* _ACTION ITEM_
An exact reprint of all the records is the expected answer.

==================================================

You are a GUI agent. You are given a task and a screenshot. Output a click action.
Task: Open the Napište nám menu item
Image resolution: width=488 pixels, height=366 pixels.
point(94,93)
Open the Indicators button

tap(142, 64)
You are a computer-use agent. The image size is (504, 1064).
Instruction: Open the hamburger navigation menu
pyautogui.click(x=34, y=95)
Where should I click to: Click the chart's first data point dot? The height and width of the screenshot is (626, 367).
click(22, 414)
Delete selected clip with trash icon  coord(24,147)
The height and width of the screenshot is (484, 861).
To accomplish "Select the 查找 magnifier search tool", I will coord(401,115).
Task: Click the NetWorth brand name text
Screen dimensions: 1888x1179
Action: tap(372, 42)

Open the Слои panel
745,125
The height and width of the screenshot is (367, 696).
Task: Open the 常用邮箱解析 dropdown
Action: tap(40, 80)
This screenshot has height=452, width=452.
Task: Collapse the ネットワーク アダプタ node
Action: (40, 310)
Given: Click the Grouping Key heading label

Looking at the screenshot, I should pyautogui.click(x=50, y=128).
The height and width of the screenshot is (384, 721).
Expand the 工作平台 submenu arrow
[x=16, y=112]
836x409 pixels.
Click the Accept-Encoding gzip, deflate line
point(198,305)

==================================================

* _EXERCISE OUTPUT_
You are a GUI agent. You are given a task and a screenshot. Output a click action.
Task: Open the Napište nám menu item
Image resolution: width=488 pixels, height=366 pixels.
point(94,93)
Open the Indicators button

tap(142, 64)
You are a computer-use agent. The image size is (504, 1064).
Instruction: Open the hamburger navigation menu
pyautogui.click(x=34, y=95)
Where should I click to: Click the chart's first data point dot? The height and width of the screenshot is (626, 367).
click(22, 414)
Delete selected clip with trash icon  coord(24,147)
The height and width of the screenshot is (484, 861).
To accomplish "Select the 查找 magnifier search tool", I will coord(401,115).
Task: Click the NetWorth brand name text
Screen dimensions: 1888x1179
Action: tap(372, 42)

Open the Слои panel
745,125
The height and width of the screenshot is (367, 696).
Task: Open the 常用邮箱解析 dropdown
Action: tap(40, 80)
This screenshot has height=452, width=452.
Task: Collapse the ネットワーク アダプタ node
Action: (40, 310)
Given: Click the Grouping Key heading label

Looking at the screenshot, I should pyautogui.click(x=50, y=128).
The height and width of the screenshot is (384, 721).
Expand the 工作平台 submenu arrow
[x=16, y=112]
836x409 pixels.
Click the Accept-Encoding gzip, deflate line
point(198,305)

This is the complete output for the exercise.